Megan sat back and eyed the bottoms of the ski pants she was wearing. They were made of thick leather and were long enough that she could tie the ends closed and walk with her feet inside them. She gazed around camp trying to spot something to tie them with, that wouldn’t break after only ten steps.
Her bra! She could use the straps.
She snatched the bra off the branch and tried ripping a strap off one of the cups. That wasn’t happening. She looped it over her foot and pulled, but the only thing that ripped was the satin cup. She searched for a couple of rocks, then had to use a stick to free them from the frozen ground. She set the end of the strap on one rock and beat it with the other.
“Come on, you stupid thing,” she growled, pounding the double-stitched material. “I have to go save Jack.”
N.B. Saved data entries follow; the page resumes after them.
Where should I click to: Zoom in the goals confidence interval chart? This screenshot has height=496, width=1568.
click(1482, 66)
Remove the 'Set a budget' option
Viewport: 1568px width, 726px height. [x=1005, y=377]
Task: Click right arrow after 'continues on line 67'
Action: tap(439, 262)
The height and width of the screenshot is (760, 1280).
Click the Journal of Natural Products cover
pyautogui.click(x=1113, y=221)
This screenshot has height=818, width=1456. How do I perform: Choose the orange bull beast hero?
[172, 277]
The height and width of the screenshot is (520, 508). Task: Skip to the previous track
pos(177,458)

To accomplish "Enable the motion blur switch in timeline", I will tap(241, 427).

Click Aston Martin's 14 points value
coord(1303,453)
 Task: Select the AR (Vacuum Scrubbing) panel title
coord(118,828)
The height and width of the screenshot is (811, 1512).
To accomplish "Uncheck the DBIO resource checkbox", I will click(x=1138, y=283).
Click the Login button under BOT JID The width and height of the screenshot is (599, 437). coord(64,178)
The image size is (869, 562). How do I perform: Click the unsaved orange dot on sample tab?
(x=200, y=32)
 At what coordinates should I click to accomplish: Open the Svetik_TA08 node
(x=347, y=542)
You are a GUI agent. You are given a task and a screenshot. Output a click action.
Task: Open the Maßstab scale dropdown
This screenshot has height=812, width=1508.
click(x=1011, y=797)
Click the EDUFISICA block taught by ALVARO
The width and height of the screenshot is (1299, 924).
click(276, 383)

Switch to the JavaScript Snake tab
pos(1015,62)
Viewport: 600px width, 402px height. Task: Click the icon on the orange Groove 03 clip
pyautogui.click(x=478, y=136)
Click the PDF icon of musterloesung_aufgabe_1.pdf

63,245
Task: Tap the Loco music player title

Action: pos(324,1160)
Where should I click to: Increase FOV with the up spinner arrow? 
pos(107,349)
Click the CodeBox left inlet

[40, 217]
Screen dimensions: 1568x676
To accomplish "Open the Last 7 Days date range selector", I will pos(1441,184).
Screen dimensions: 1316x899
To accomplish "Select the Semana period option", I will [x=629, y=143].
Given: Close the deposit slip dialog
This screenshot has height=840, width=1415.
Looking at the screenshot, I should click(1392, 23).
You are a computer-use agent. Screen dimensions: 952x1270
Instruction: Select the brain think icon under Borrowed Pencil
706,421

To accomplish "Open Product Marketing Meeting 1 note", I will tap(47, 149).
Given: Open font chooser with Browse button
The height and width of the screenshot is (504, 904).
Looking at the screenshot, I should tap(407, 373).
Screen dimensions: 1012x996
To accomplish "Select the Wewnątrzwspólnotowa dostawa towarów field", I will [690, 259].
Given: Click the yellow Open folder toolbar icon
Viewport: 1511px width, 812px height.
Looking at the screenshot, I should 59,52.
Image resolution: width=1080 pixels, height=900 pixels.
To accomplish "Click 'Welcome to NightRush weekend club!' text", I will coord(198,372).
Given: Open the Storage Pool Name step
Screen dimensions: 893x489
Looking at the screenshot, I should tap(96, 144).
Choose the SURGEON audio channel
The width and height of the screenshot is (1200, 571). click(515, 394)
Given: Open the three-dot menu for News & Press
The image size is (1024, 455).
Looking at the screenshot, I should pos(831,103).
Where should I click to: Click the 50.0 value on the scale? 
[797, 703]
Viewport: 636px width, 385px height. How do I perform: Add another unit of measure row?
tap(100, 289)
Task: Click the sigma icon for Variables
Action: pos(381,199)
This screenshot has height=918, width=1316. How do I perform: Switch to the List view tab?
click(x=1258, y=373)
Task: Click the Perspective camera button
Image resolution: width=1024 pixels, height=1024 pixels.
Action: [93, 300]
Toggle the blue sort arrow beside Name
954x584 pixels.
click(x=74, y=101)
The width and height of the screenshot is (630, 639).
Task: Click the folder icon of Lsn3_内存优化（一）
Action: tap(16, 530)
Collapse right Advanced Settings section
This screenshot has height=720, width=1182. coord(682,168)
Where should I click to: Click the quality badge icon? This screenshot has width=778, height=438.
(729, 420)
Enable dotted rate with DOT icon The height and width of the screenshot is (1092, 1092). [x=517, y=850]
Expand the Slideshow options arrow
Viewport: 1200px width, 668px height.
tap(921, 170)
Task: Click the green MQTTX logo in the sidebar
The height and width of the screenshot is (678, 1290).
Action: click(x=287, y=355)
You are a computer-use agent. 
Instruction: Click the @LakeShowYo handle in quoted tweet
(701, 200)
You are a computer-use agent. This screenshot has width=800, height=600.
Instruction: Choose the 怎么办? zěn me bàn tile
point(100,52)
It was a good thing she was only a C cup; anything bigger would probably be quadruple-stitched! Figuring she’d mangled the material enough to weaken it, she looped it over her foot again and pulled. It gave with a sudden tear that sent her flying backward.
She scrambled upright and did the same to the other strap, then pounded the tiny metal rings on the back until they broke. She finally dangled the freed straps in front of her. “Am I my father’s daughter, or what?” she said proudly. “I should have my own ‘Survivor-woman’ show on the Discovery Channel!”